The governor said, “If anyone has any doubt about Mother Nature and her wrath, if anyone has any doubt about what’s happening with the climate and the changes we’re experiencing, If so, come to California.”
California’s latest atmospheric river was one of two storm systems that bookended the US this week. Digging was underway in parts of New England and New York on Easter Wednesday, causing thousands of power outages, many school cancellations and whiteouts on the streets.
The remaining rain in Southern California was expected to subside by Wednesday evening as the storm moved toward parts of the Great Basin. The weather service said California will get moderate rainfall this weekend, followed by another heavy storm next week.
Three clifftop apartment buildings were evacuated Wednesday morning after earth slid through their backyards in coastal San Clemente, the Orange County Fire Authority said. Residents were also evacuated from a nearby building after assessing the severity of the landslide.
Orange County had already declared a local emergency when a similar hillside collapsed on March 3 in Newport Beach, leaving one home uninhabitable and endangering others.
For downtown Los Angeles, the National Weather Service said two feet of rain has been recorded so far this water year — the 14th most in more than 140 years of records.
KNBC-TV reported that two cars were stuck in an overnight mudslide on a road in the Baldwin Hills area of Los Angeles County. Another hill in the neighborhood also gave way, threatening the foundation of a hillside home.
The weather was already dry in the northern and central parts of the state after Tuesday’s heavy rain and strong winds that blew out windows at San Francisco high-rises and gusts up to 74 mph at the city’s airport.
43 of the state’s 58 counties are under a state of emergency because of the storm.
Even as rainfall subsides in California, flood warnings remain in effect for the Salinas and Pajaro Rivers in Monterey County and other rivers in the Central Valley on the Central Coast as water flows from saturated land from storms since late December.
Runoff from a powerful atmospheric river last week breached a levee on the Pajaro River, flooding farms and agricultural communities. About half the people under evacuation orders were in Monterey County. Closed sections of the Pacific Coast Highway in the area were expected to reopen Wednesday night.

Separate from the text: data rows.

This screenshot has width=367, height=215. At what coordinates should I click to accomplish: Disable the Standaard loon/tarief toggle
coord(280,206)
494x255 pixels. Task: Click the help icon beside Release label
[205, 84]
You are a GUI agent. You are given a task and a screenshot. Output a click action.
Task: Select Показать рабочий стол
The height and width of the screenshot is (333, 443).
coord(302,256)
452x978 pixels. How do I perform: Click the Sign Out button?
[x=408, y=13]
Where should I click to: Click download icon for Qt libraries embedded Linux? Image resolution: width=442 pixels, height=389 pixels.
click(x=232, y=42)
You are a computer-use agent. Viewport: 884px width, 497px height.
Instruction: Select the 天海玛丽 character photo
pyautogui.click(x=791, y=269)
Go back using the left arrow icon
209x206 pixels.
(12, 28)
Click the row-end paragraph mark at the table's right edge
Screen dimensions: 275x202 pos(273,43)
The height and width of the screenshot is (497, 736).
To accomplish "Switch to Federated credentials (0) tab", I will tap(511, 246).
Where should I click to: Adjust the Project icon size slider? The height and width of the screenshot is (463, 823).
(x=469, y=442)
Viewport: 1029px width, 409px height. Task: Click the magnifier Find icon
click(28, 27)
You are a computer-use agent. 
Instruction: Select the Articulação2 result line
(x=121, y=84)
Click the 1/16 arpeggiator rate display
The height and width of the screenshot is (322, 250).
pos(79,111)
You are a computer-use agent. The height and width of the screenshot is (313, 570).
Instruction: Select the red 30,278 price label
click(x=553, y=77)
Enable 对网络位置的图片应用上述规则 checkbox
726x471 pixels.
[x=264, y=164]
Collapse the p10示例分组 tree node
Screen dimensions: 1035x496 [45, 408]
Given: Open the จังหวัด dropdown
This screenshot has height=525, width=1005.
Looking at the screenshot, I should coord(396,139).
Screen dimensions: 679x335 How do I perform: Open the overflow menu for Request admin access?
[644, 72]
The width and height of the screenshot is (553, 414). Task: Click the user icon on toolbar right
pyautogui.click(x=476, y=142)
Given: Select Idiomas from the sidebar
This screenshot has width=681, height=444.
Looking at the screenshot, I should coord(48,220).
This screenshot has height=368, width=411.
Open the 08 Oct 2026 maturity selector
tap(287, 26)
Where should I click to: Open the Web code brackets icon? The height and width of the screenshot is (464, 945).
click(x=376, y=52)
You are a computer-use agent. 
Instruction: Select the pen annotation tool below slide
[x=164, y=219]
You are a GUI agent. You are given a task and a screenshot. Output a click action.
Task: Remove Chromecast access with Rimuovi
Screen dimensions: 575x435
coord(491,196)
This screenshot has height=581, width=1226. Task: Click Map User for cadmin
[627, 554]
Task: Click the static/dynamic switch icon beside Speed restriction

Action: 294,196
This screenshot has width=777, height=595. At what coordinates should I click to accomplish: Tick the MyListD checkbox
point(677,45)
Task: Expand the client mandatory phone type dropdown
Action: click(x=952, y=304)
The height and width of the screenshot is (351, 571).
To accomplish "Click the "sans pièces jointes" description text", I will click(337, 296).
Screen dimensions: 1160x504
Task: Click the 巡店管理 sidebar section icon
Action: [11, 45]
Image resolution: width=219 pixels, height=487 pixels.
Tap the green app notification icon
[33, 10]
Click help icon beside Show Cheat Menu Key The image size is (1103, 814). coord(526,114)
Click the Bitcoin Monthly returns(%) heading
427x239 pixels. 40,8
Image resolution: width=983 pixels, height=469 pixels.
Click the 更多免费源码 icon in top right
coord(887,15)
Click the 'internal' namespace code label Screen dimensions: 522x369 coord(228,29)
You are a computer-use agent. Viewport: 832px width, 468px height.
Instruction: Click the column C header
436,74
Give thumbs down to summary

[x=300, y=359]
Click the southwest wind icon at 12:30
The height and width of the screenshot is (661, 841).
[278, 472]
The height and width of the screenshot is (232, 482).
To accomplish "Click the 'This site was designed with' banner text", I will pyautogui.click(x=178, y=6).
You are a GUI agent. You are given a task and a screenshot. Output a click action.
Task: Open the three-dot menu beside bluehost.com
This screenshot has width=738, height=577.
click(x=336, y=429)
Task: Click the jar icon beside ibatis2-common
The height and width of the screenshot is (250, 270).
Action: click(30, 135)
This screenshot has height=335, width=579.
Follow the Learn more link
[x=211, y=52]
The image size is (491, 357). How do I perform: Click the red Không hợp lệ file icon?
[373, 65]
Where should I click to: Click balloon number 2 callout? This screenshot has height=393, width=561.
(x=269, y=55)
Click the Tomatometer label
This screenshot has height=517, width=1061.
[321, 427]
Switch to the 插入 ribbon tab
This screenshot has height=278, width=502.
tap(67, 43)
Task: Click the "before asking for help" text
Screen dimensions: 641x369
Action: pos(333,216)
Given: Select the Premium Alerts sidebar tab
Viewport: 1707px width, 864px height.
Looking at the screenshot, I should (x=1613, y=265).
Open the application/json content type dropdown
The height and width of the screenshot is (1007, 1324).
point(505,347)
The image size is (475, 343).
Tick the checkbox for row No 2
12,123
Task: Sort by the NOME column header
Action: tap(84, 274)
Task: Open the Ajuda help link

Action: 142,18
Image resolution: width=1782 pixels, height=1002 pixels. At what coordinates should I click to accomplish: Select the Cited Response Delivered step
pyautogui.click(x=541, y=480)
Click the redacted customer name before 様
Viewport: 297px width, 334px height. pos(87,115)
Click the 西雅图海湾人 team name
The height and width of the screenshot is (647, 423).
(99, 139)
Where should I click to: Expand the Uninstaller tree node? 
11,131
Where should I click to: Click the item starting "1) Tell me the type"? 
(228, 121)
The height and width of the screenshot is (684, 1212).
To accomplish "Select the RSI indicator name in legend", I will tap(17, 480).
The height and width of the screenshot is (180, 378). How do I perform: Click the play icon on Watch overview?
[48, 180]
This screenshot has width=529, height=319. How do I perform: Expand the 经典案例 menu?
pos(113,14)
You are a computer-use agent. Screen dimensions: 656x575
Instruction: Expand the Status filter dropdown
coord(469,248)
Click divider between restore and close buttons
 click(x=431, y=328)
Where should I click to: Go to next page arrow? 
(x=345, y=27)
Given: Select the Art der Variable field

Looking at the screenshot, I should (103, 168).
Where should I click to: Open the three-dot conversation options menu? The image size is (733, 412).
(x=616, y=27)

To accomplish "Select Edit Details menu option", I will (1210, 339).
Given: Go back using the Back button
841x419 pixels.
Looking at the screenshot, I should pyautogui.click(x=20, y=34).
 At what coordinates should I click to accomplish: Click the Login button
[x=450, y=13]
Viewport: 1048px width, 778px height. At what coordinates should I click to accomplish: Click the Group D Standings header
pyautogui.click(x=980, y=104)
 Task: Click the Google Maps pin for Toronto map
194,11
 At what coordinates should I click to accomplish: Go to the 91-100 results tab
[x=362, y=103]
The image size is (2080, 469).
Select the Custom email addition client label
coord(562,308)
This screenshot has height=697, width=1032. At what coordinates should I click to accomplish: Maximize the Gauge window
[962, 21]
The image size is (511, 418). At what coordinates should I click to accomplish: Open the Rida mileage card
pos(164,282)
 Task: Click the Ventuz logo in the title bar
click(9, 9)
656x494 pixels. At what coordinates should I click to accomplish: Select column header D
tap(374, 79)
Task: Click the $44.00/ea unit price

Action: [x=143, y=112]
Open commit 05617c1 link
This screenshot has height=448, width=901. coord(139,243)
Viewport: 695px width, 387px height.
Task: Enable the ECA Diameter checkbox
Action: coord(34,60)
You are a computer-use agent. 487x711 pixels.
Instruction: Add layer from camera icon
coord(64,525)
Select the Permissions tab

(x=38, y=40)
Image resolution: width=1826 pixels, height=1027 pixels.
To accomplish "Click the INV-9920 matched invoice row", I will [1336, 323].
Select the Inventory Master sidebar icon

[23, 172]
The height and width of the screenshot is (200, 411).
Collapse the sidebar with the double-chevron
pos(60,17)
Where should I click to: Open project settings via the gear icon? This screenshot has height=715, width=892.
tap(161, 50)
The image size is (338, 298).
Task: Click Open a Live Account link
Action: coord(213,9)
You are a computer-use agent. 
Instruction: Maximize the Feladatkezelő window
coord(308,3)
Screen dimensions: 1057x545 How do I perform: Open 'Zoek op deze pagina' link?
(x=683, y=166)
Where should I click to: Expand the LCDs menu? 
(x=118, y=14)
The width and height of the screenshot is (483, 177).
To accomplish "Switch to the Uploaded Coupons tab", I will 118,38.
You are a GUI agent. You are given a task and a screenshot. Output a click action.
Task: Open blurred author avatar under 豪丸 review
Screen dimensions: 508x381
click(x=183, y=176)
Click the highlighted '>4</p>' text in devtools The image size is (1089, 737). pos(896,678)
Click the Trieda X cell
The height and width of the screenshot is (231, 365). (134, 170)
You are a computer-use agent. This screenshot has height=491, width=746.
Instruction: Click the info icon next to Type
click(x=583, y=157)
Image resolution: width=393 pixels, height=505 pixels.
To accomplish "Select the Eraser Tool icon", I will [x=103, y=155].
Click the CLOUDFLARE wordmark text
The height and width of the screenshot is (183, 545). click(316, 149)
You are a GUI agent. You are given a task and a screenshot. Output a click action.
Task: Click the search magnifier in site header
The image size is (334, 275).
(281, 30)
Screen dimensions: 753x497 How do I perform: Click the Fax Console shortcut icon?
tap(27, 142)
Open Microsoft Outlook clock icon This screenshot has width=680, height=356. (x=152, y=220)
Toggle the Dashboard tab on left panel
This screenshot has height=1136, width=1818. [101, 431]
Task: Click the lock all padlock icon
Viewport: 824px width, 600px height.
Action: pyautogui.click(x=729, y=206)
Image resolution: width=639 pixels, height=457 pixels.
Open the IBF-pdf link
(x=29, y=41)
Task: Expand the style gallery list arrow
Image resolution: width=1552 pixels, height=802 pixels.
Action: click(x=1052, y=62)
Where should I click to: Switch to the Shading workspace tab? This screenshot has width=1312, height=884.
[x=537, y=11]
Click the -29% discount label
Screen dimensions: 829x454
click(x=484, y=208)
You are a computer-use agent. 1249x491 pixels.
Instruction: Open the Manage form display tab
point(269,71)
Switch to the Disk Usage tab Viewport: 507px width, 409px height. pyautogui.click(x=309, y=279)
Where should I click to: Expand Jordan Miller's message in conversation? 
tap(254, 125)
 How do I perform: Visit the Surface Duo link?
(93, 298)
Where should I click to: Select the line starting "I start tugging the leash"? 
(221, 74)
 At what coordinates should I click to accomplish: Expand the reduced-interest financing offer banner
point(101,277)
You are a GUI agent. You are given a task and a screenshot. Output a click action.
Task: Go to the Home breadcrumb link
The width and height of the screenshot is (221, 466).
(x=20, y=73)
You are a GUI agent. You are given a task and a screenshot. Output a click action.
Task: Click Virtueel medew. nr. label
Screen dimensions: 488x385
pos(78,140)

County officials said the first phase of repairs on the 400-foot levee breach was completed Tuesday afternoon and crews were working to raise the section to full height.
Damage continued to emerge elsewhere in the state. In Sequoia National Forest, the Alta Sierra Ski Resort said it would be closed for at least two weeks due to extensive flooding and infrastructure damage, citing the US Forest Service. The highway serving the resort also has “huge slide potential,” the resort tweeted.
California was deep in a drought before an unexpected series of atmospheric rivers hit the state from late December to mid-January, causing flooding while creating a staggering snowpack in the Sierra Nevada.
In February, storms driven by Arctic air caused blizzard conditions, burying mountain communities under so much snow that structures began to collapse.